__MATERIALS PROVIDED__.
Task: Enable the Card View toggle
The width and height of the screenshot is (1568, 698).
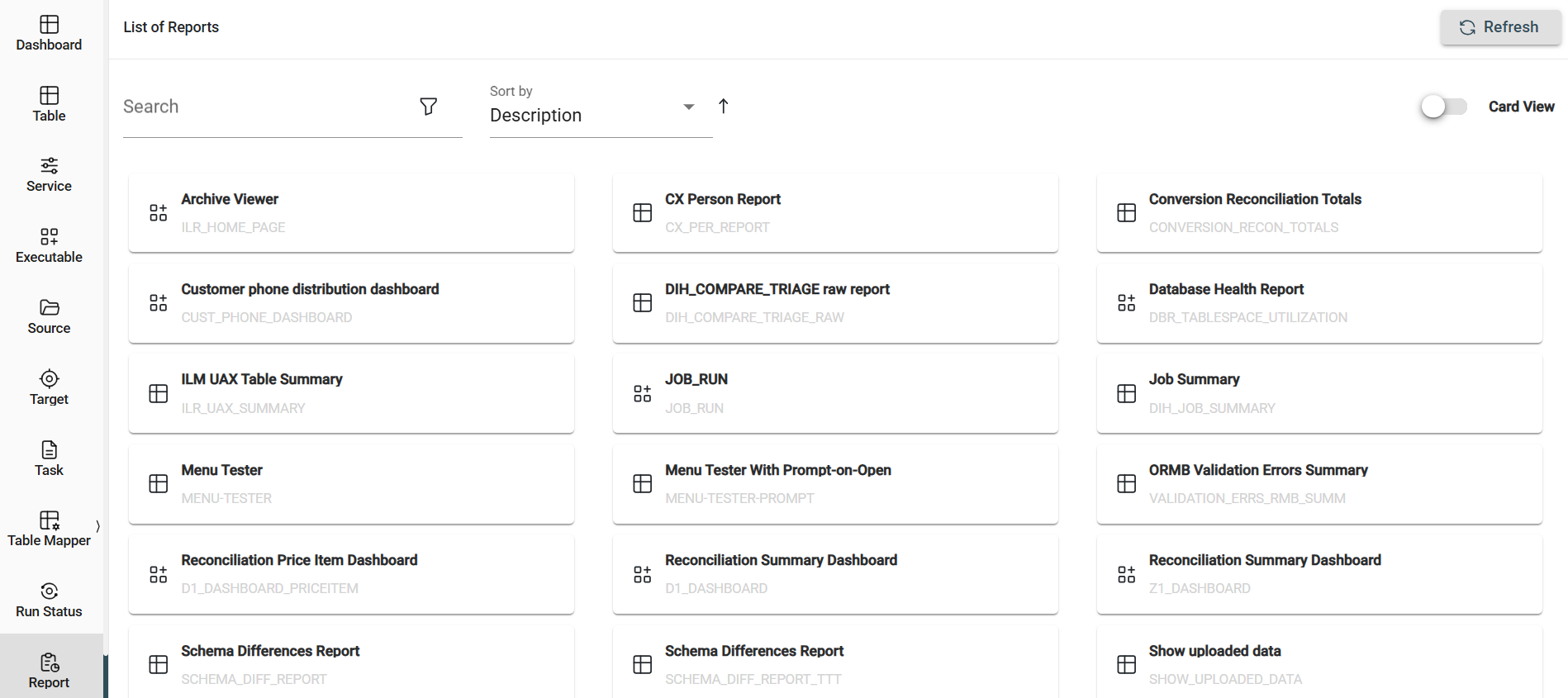Action: click(x=1443, y=107)
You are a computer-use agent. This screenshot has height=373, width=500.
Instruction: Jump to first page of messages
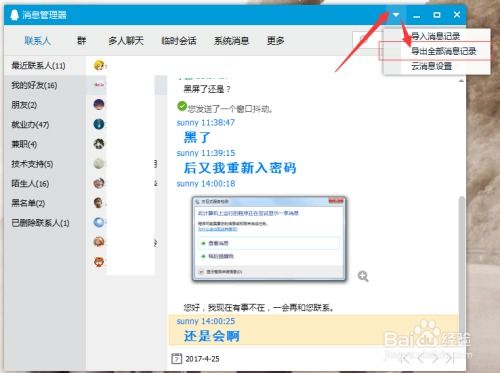click(x=405, y=358)
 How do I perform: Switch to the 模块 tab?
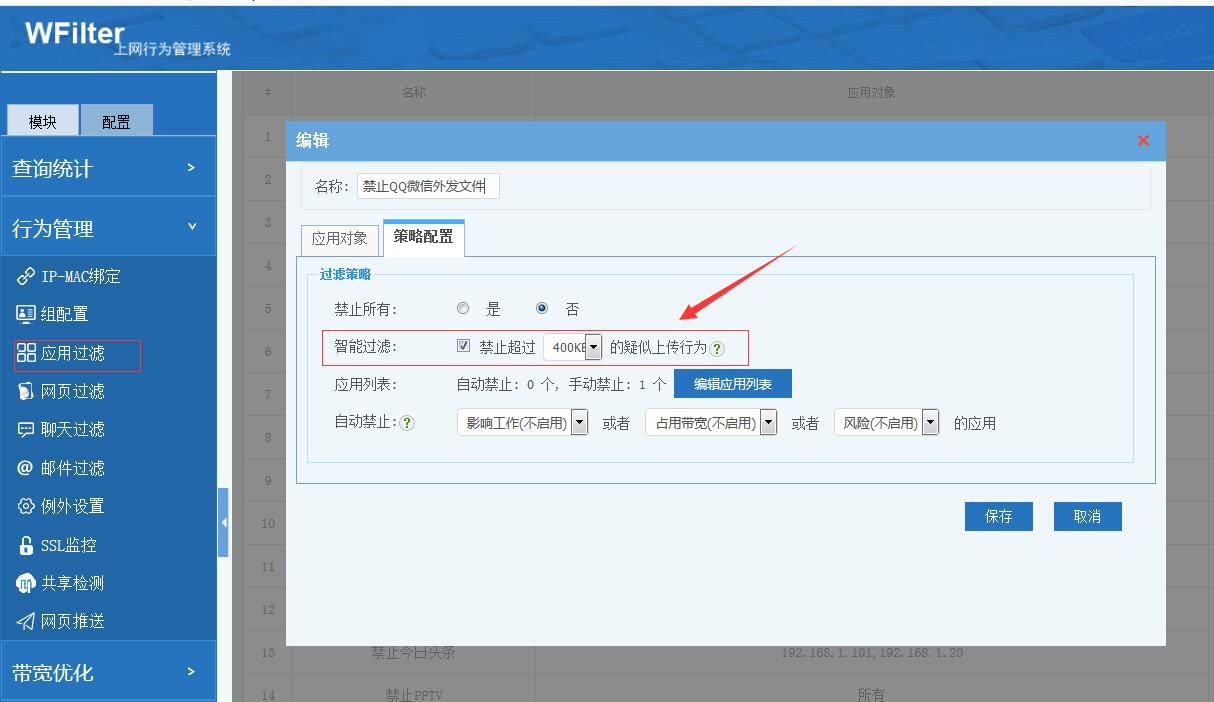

__EXERCISE REQUIREMENTS__. Starting with the line containing "You are a computer-use" and going on through the end of the entries, rewrite those lines with "messages" changed to "emails" and everything else left the same. Omit the pictures from your answer.

__EXERCISE SOLUTION__.
You are a computer-use agent. This screenshot has height=373, width=500.
Instruction: Jump to first page of emails
click(x=405, y=358)
 How do I perform: Switch to the 模块 tab?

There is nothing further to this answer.